23 de marzo de 2016

JUEVES SANTO (Ciclo C)


“Este será un día memorable para vosotros y lo celebraréis como fiesta en honor del Señor, de generación en generación. Decretaréis que sea fiesta para siempre. Hoy, la lectura del libro del Exodo, recordaba cómo Moisés, antes de salir de Egipto, invitó al pueblo a sacrificar una res y a comerla en familia con panes sin fermentar y hierbas amargas. El antiquísimo rito, propio de pueblos de pastores nómadas, recibe en aquel momento un significado nuevo, pues la sangre de la víctima será signo de liberación cuando la última plaga hiera los primogénitos de Egipto. Se trata de la institución de un rito nuevo, del rito de la Pascua, es decir del Paso del Señor que quiere salvar a su pueblo. Este rito de la Pascua Israel lo celebró en la vigilia de dejar Egipto y ha continuado a celebrarlo cada año hasta hoy, como memorial de cuanto Dios ha hecho, hace y hará por su pueblo.
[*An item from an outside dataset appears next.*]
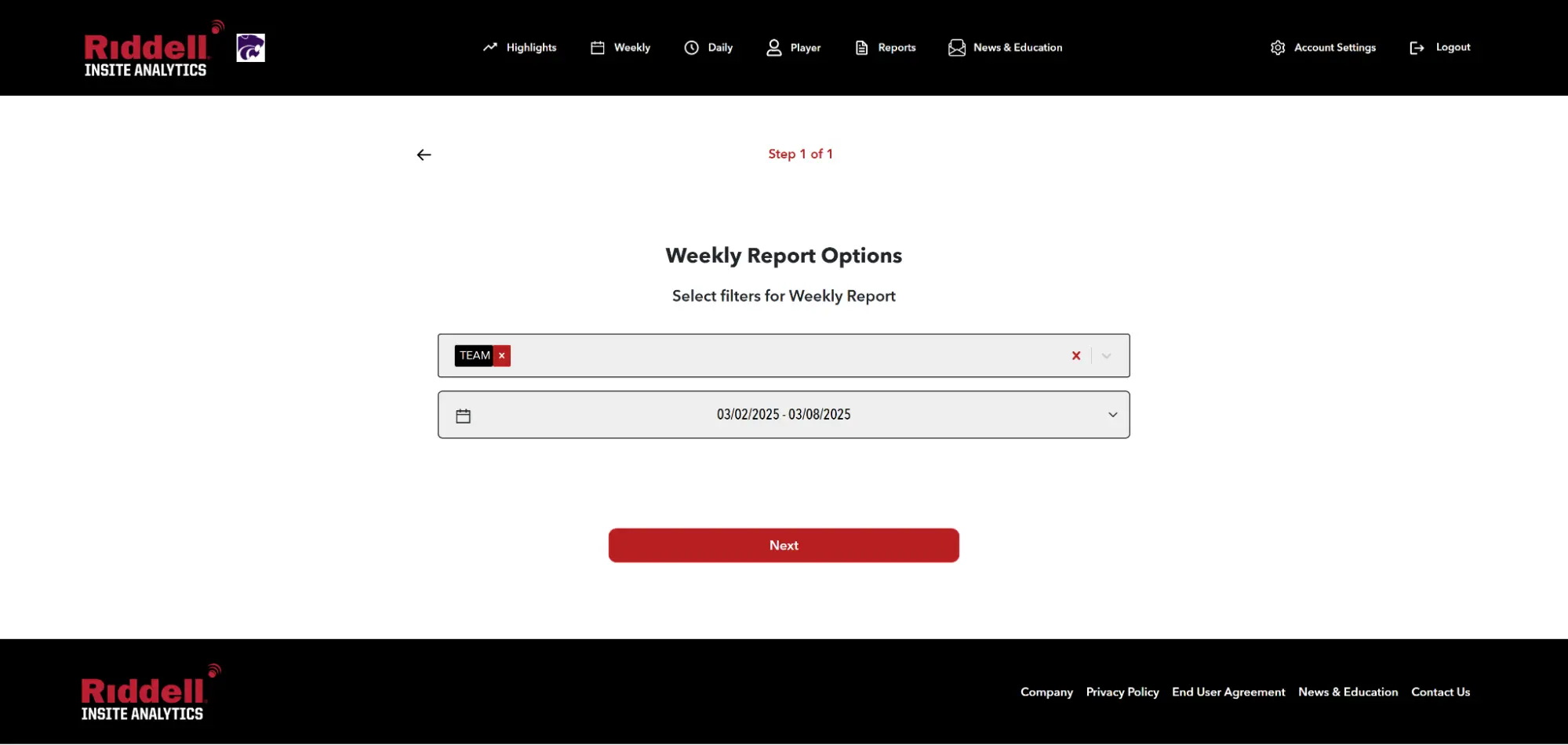Select the 03/02/2025 - 03/08/2025 date range field
1568x745 pixels.
tap(783, 415)
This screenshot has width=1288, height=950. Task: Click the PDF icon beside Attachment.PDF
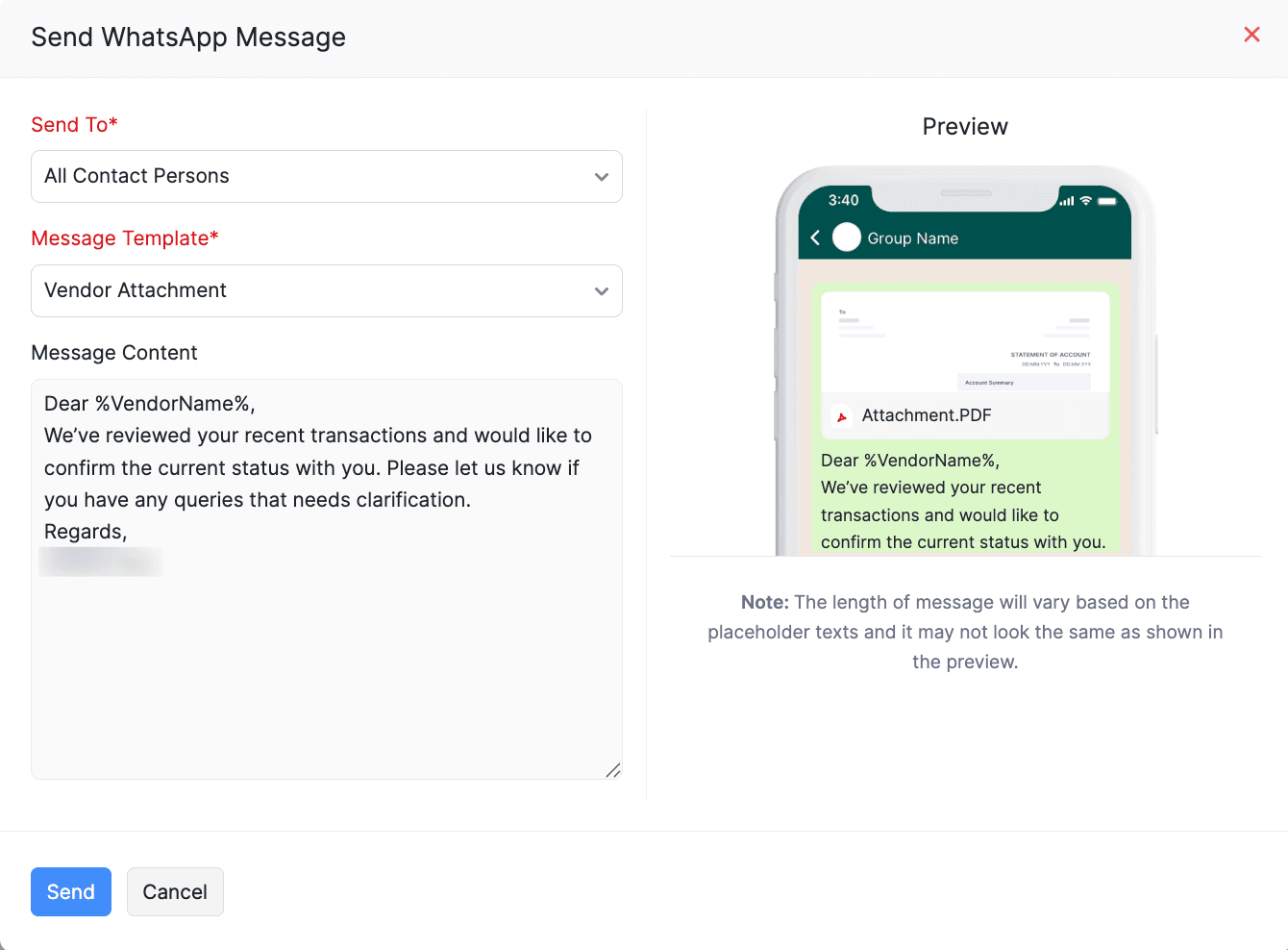coord(840,415)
            Jesús, como todo buen israelita celebró cada año la cena de la Pascua. Pero en el momento en que estaba para iniciar el éxodo de su pasión y muerte, quiso comerla con sus discípulos y el venerable rito, por explícita voluntad de Jesús, adquiere un nuevo sentido, como afirmaba san Pablo en la segunda lectura. En lugar del habitual cordero inmolado, Jesús distribuye el pan diciendo: “Esto es mi cuerpo, que se entrega por vosotros”. El pan se convierte en signo de la carne del nuevo y definitivo Cordero que el Viernes santo será inmolado en la Cruz. En lugar de la sangre del cordero, Jesús entrega la copa del vino diciendo: “Este cáliz es la nueva Alianza sellada en mi sangre”, la sangre que será derramada en la Cruz. El antiguo rito pascual, renovado por Jesús, anticipa sacramentalmente la realidad de salvación que tendrá lugar en la Cruz, y, después de la resurrección de Jesús, quedará como rito memorial que, repetido cada día, permite a la Iglesia anunciar la muerte y la resurrección de Jesús hasta que vuelva al final de los tiempos.

            En este contexto hay que entender el relato del evangelio, en el que el evangelista indicaba que había llegado la hora de Jesús, es decir el momento para dejar este mundo y volver al Padre, para enfrentarse con la muerte. Y Jesús acompaña sus palabras con gestos concretos: lava los pies de sus discípulos. El signo es descrito  subrayando el uso de los verbos dejar y tomar, aplicados tanto a los vestidos como a la vida. El hecho de que Jesús lave los pies de los apóstoles no es un simple ejemplo de humilde servicio a los hermanos. Es todo un signo que substituye en el cuarto Evangelio a la misma institución de la Eucaristia.


            El texto expresa que Jesús, siendo Dios, se ha hecho hombre por amor a los hombres; y en llegando el momento, es decir su hora, no duda en despojarse de su cuerpo y entregarse a sí mismo a la muerte por amor al Padre y por amor nuestro, para librarnos así del pecado y de la misma muerte. Después retomará su cuerpo para manifestarlo glorioso en la victoria de la resurrección, asociándonos a su victoria. La nueva vida que Jesús nos obtiene con su misterio pascual comporta para nosotros exigencias de amor y servicio para con Dios pero también y sobre todo para con los hermanos: “Os he dado ejemplo para que lo que yo he hecho con vosotros, vosotros también lo hagáis”. El hecho de ser cristianos comporta una práctica sacramental, - somos bautizados, confirmados, tomamos parte en la eucaristía y en la penitencia -, pero esto no basta. Es necesario un esfuerzo para traducir en la vida lo que celebramos en el rito: hay que ponerse al servicio de los hermanos, asumiendo las exigencias de la justicia y la caridad, cada uno en el lugar que le corresponde, comprometéndonos a trabajar a fin de que el mundo y la sociedad, respondan cada vez mejor a la voluntad de Dios, manifestada para nosotros en Jesús.